The fourth part envisages an upward trajectory for student activism as essentially involving the transition from political to social activism through student engagement in local community outreach. It examines both the obstacles and opportunities of such engagement and suggests that the expansion of the third sector has established a number of non-partisan and volunteer-based NGOs that can mentor, and act as anchor, for nascent student-based activist groups. The study argues that some aspects of the educational policy may have opened opportunities for student engagement in local community grassroots.

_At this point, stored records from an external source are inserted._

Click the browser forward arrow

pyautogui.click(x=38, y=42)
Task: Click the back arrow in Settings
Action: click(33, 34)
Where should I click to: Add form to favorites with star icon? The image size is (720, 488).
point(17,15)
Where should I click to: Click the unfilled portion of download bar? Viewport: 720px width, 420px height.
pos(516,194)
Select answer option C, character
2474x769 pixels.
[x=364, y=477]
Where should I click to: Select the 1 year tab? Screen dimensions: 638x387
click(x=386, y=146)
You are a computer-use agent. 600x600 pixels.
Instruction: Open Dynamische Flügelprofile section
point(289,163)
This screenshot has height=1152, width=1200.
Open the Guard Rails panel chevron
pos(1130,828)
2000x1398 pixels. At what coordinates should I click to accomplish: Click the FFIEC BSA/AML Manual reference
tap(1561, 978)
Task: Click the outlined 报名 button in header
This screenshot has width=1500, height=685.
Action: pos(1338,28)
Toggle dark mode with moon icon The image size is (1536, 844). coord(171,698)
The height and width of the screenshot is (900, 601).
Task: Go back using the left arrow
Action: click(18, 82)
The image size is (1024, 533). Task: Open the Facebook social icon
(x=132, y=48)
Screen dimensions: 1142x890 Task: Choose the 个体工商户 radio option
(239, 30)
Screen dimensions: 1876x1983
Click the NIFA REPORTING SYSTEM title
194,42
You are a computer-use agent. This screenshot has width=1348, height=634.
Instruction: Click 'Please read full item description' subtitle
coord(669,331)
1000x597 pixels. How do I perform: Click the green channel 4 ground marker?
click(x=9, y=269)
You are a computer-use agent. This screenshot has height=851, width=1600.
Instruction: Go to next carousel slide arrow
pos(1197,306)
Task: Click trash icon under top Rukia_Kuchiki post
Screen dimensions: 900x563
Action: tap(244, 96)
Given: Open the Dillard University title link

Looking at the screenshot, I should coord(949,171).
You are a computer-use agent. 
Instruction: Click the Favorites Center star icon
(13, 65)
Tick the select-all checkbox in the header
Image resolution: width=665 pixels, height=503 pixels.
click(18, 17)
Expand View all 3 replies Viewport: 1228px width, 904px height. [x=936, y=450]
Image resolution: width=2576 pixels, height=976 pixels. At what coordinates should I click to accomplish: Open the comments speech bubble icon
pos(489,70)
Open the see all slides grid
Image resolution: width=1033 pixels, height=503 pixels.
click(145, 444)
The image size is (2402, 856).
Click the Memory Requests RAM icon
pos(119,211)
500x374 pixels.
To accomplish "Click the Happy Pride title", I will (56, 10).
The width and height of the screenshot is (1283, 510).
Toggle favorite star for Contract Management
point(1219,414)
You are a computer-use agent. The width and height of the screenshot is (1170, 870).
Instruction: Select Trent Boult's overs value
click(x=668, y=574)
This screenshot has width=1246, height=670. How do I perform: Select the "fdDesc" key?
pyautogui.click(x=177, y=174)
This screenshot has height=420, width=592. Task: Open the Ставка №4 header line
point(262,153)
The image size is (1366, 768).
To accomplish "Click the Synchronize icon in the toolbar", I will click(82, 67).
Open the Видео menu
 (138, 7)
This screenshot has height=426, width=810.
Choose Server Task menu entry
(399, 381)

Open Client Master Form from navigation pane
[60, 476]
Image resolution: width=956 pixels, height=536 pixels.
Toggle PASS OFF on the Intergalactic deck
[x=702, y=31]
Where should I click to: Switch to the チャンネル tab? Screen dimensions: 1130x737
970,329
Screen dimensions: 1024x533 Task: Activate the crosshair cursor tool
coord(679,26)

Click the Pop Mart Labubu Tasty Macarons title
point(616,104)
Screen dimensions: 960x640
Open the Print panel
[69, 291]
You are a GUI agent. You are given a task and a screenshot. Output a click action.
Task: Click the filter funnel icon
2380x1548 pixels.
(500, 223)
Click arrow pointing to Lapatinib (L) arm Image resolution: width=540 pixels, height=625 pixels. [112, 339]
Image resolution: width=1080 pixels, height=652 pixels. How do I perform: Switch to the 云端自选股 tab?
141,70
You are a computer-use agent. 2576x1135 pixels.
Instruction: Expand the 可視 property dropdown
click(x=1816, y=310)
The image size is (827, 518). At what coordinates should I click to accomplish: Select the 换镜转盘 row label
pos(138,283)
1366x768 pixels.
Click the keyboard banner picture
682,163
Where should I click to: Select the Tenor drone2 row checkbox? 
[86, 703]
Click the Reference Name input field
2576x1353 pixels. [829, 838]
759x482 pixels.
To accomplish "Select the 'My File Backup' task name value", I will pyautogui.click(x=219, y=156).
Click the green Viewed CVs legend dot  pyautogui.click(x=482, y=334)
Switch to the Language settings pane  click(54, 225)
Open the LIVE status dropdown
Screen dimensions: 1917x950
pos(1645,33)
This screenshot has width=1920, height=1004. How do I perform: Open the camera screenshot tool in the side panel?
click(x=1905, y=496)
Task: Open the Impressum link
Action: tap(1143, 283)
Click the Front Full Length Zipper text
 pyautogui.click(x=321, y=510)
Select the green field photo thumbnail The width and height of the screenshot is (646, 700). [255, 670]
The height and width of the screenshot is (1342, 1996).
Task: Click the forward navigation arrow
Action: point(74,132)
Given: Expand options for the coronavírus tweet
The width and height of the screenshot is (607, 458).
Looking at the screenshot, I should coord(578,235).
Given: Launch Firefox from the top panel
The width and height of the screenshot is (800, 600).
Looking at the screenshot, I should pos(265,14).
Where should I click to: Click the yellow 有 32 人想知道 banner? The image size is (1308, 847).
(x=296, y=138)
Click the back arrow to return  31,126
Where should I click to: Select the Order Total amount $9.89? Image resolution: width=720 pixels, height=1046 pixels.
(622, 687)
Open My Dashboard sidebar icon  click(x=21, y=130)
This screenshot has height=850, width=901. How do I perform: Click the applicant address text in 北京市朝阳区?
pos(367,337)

The conclusions sum up the main arguments of the paper and suggest that while the decline is likely to endure in the short term, it is not irreversible. Drawing on concepts and models outlined in the first part, the study offers a number of options, explains the organizational challenges involved, and argues that creative interactions in community outreach can infuse students with an invigorating sense of social responsibility and collective optimism, enhance intellectual awareness in the short term and build up a reservoir of community-backed support for whatever wider endeavour student activism may undertake in the long run.
My thanks go to Dr. ‘Ali ‘Abdalla ‘Abbās and Prof. Mohamed al-Amin El-Tom for their encouragement, support and valuable comments. I am grateful to Dr. ‘Awad al-Sīd al-Karsani, Dr. ‘Adlān al-Hardalo, Dr. ‘Abd al-Rahīm Bilāl and Dr. Shadia Naser Eldin Elsayed for providing some useful material and sources. My thanks are also due to my friends, ‘Ali al-Khalīfa al-Hassan who shared with me mutually stimulating discussions, and Yūsif Sa’īd for his critical comments. Needless to say, I am solely responsible for any shortcomings. I have made all the translations from Arabic and apologize in advance for any mistakes or distortions therein. In transliteration of Arabic names, I have adopted a modified version of the Islamic encyclopaedia system but kept names as they are when citing them from English sources.